Algas marinhas da Groenlândia retêm carbono nas profundezas do oceano
Segundo uma nova pesquisa, as algas marinhas desempenham um papel fundamental no armazenamento global de carbono. A descoberta destaca como a proteção e a restauração das florestas costeiras de algas podem trazer benefícios climáticos significativos.

Cientistas descobriram que as algas marinhas desempenham um papel pouco reconhecido no combate às mudanças climáticas, transportando carbono das águas costeiras do sudoeste da Groenlândia para reservatórios de carbono em águas profundas.
As algas marinhas, também conhecidas como macroalgas, são habitats costeiros altamente produtivos, capazes de absorver quantidades significativas de dióxido de carbono da atmosfera.
Estudos anteriores estimaram que, globalmente, entre 4 e 44 milhões de toneladas métricas de carbono derivado de macroalgas podem atingir profundidades de 200 metros a cada ano, onde podem ficar sequestradas por pelo menos 100 anos.

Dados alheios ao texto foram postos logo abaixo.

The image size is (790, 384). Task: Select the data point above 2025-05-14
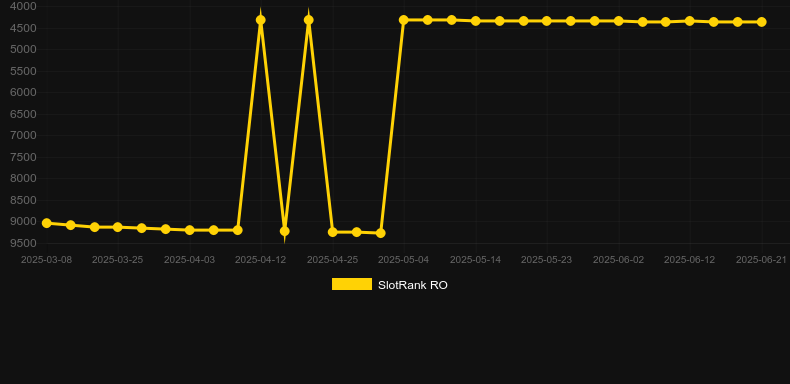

No entanto, a contribuição das algas marinhas para o armazenamento de carbono a longo prazo tem sido difícil de quantificar devido a problemas como a ampla gama de propriedades das macroalgas que precisam ser consideradas; a complexidade das interações com os processos de transporte oceanográfico; e a falta de evidências científicas sobre o que acontece com as macroalgas depois que elas deixam as costas costeiras.
Em que consistiu a pesquisa?
Cientistas do Instituto Leibniz de Pesquisas do Mar Báltico e do Instituto Helmholtz-Zentrum Hereon, lideraram uma equipe que inclui pesquisadores do Laboratório Marinho de Plymouth, da Universidade de Exeter, de Portugal, da Arábia Saudita e da Dinamarca para encontrar algumas respostas.

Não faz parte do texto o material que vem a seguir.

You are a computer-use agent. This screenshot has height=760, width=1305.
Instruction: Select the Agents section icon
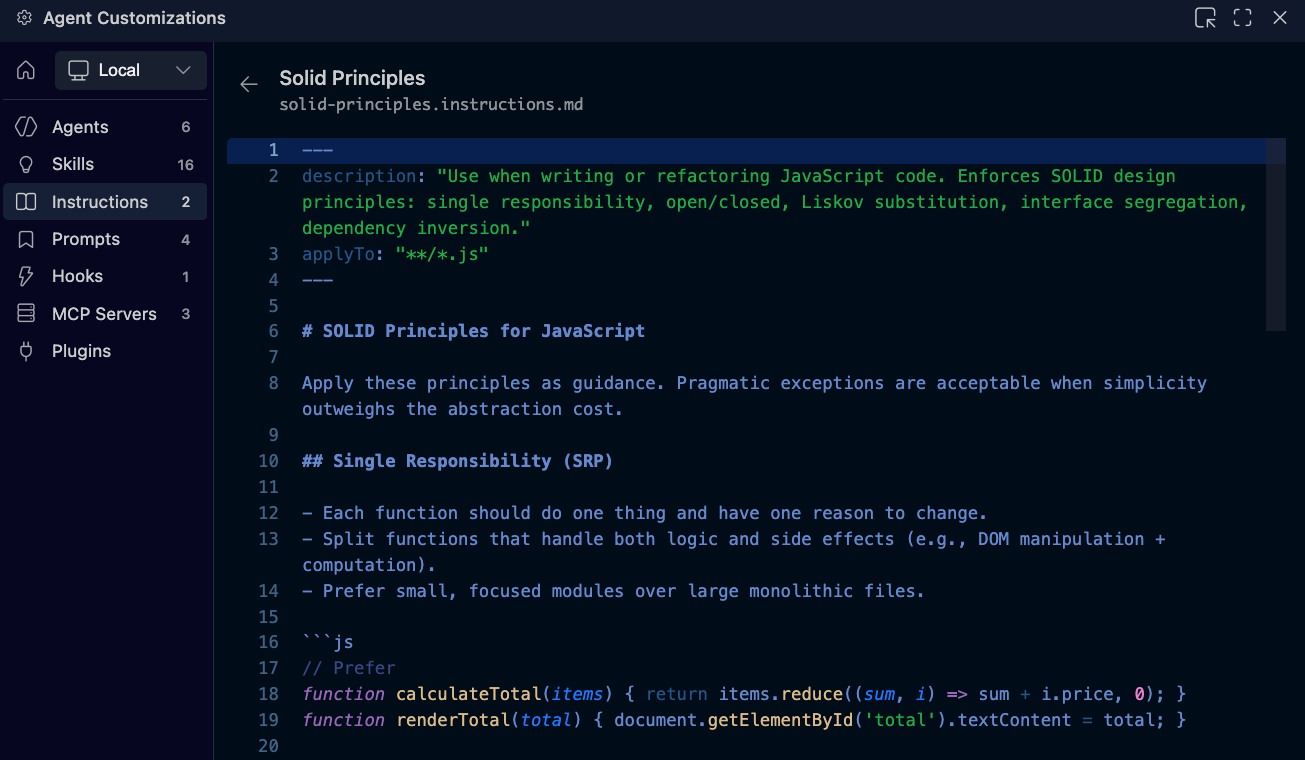click(25, 127)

Eles escolheram estudar o sudoeste da Groenlândia porque a região possui uma grande quantidade de algas marinhas em seu litoral rochoso, uma espécie dominante que flutua quando se desprende e que foi encontrada em outros estudos em sedimentos desde áreas costeiras rasas até 1460 metros de profundidade e 350 km da costa.
Essas tendências existem há milênios, demonstrando que a exportação de macroalgas da Groenlândia contribui para o sequestro de carbono a longo prazo no Ártico, afirmaram os cientistas.

A equipe utilizou dados de 305 dispositivos flutuantes que monitoram as correntes oceânicas e modelos de simulação numérica para demonstrar que as correntes oceânicas podem transportar macroalgas flutuantes das zonas costeiras para águas mais profundas em 12 a 64 dias.
Suas descobertas foram corroboradas pela análise de mais de 1.300 imagens de satélite fornecidas pelo programa de monitoramento por satélite Copernicus da União Europeia.
Essas imagens confirmaram a presença generalizada de macroalgas em alto-mar, com quase 8.000 manchas de macroalgas flutuantes na plataforma continental da Groenlândia e no Mar do Labrador adjacente.
Modelos oceânicos altamente detalhados também revelaram que a convecção oceânica profunda no inverno, na qual a mistura vertical vigorosa é impulsionada pelo resfriamento das águas superficiais, pode submergir macroalgas flutuantes a grandes profundidades.
Sob a alta pressão encontrada nessas águas oceânicas mais profundas, as estruturas de flutuabilidade dentro das algas colapsam, fazendo com que afundem e transportem carbono para as profundezas do oceano.
A corrente oceânica liga as costas ao oceano profundo
A professora Ana Queirós, ecologista marinha especializada em mudanças climáticas e líder da área de mudanças climáticas no Laboratório Marinho de Plymouth, afirmou que as descobertas ilustram uma espécie de correia transportadora oceânica que conecta florestas costeiras de macroalgas exuberantes com o reservatório de carbono das profundezas oceânicas.
“Reconhecer essas vias naturais de transporte e mistura aprimora nossa compreensão do papel vital das macroalgas no ciclo do carbono da Terra”, disse ela.
O estudo destaca que a proteção e a restauração de florestas costeiras de macroalgas em todo o mundo podem trazer benefícios climáticos significativos que se estendem muito além da linha costeira, reforçando a necessidade de proteger os ecossistemas de águas profundas que recebem esse carbono, bem como a importância de ambas as áreas na regulação do clima do planeta.
Referência da notícia
Ocean transport and vertical mixing connect Greenland's macroalgae to deep ocean carbon sinks. 15 de janeiro, 2026. Carlson, et al.